10. Hukuk Dairesi 2010/16851 E. , 2012/4673 K.
"İçtihat Metni"Mahkemesi :İş Mahkemesi
Dava, davalılardan... Belediyesinde 10.05.1997 ile 01.10.2004 tarihleri arasında geçen çalışmalarının tespiti istemine ilişkindir.
Mahkemece, ilâmında belirtildiği şekilde, davacının 14.07.1997 ile 15.12.1999 tarihleri arasındaki çalışmalarının Kuruma bildirildiği, sonrası dönem bakımından ise davacı tarafından her hangi bir delil sunulmadığı ve uzunca bir süreyi kapsayan bu dönemin davalı işverence bildirilmemesinin hayatın olağan akışına aykırı olduğu gerekçeleri ile davanın reddine karar verilmiştir.
Hükmün, davacı avukatı tarafından temyiz edilmesi üzerine, temyiz isteğinin süresinde olduğu anlaşıldıktan ve Tetkik Hakimi ... tarafından dosyadaki kağıtlar okunduktan sonra işin gereği düşünüldü ve aşağıdaki karar tespit edildi.
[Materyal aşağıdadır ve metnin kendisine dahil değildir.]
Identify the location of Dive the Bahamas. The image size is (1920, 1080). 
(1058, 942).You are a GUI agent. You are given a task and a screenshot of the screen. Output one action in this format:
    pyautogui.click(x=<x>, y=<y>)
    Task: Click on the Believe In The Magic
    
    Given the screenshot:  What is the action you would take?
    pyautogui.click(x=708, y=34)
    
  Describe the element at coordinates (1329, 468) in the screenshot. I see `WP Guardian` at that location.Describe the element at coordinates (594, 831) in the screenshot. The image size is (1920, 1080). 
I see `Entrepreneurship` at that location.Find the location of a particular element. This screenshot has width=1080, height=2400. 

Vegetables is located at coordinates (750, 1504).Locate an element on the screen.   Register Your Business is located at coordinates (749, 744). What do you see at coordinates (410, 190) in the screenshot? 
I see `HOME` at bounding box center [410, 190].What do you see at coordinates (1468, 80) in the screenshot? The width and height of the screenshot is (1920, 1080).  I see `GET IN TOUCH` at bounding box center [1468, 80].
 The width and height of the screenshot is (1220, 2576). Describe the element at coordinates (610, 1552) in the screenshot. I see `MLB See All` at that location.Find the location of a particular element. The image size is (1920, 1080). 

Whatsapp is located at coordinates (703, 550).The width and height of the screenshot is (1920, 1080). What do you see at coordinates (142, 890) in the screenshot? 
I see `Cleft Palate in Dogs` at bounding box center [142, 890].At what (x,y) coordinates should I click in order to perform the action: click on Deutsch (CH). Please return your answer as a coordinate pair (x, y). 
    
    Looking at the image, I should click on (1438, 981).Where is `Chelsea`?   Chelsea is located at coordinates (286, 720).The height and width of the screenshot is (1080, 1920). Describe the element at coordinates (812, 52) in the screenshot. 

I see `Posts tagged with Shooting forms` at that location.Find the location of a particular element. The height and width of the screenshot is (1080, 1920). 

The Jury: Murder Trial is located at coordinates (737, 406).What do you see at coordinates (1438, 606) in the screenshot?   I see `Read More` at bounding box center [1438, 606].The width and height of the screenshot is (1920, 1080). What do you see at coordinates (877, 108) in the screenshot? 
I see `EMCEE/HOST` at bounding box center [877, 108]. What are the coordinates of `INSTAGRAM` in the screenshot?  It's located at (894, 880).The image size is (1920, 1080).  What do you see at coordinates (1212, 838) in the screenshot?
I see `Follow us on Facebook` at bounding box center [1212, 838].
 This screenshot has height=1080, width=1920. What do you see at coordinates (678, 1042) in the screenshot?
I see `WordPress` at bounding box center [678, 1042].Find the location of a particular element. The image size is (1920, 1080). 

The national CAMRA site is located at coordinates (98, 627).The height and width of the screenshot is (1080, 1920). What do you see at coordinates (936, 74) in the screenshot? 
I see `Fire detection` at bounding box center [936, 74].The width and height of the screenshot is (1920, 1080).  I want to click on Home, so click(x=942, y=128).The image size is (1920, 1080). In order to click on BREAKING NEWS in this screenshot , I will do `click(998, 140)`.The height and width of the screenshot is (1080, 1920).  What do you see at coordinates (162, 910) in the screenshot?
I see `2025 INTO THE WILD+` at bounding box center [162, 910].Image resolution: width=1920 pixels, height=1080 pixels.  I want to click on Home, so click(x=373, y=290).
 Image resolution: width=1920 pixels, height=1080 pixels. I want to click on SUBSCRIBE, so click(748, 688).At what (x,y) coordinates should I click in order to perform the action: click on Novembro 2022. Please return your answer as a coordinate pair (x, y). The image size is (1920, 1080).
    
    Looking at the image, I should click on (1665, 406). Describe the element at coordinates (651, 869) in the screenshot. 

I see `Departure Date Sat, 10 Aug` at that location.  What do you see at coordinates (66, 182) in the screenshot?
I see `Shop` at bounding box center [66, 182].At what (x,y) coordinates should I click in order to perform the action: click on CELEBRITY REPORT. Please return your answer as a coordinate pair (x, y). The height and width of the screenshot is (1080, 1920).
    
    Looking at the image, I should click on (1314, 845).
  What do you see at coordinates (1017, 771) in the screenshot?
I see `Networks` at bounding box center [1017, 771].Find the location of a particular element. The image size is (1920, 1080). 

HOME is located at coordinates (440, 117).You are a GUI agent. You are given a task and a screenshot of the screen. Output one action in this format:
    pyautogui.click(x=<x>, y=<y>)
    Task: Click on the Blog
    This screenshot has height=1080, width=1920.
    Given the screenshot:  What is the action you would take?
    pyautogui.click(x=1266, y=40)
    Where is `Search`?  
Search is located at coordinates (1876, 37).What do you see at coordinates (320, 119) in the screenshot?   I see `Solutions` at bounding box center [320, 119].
Davanın 5510 sayılı Kanunun 4/I-a bendi kapsamındaki sigortalılara ilişkin olduğu, geçiş hükümlerini içeren aynı Kanunun Geçici 7. maddesi hükmünde “Bu Kanunun yürürlük tarihine kadar 17.07.1964 tarihli ve 506 sayılı, 02.09.1971 tarihli ve 1479 sayılı, 17.10.1983 tarihli ve 2925 sayılı, bu Kanunla mülga 17.10.1983 tarihli ve 2926 sayılı, 08.06.1949 tarihli ve 5434 sayılı kanunlar ile 17.07.1964 tarihli ve 506 sayılı Kanunun geçici 20 nci maddesine göre sandıklara tâbi sigortalılık başlangıçları ile hizmet süreleri, fiilî hizmet süresi zammı, itibarî hizmet süreleri, borçlandırılan ve ihya edilen süreler ve sigortalılık süreleri tabi oldukları Kanun hükümlerine göre değerlendirilirler” hükmü gözetildiğinde, davanın yasal dayanağı 506 sayılı Kanunun 79/10. maddesidir. Anılan Yasanın 6. maddesinde ifade edildiği üzere “sigortalı olmak hak ve yükümünden kaçınılamaz ve feragat edilemez.” Anayasal haklar arasında yer alan sosyal güvenliğin yaşama geçirilmesindeki etkisi karşısında, sigortalı konumunda geçen çalışma sürelerinin saptanmasına ilişkin davaların, kamu düzenine ilişkin olduğu, bu nedenle özel bir duyarlılık ve özenle yürütülmesinin zorunlu ve gerekli bulunduğu gözetilmelidir. Bu bağlamda, hak kayıplarının ve gerçeğe aykırı sigortalılık süresi edinme durumlarının önlenmesi, temel insan haklarından olan sosyal güvenlik hakkının korunabilmesi için, bu tür davalarda tarafların gösterdiği kanıtlarla yetinilmeyip, gerek görüldüğünde re’sen araştırma yapılarak her türden kanıtın toplanabileceği de göz önünde bulundurulmalıdır.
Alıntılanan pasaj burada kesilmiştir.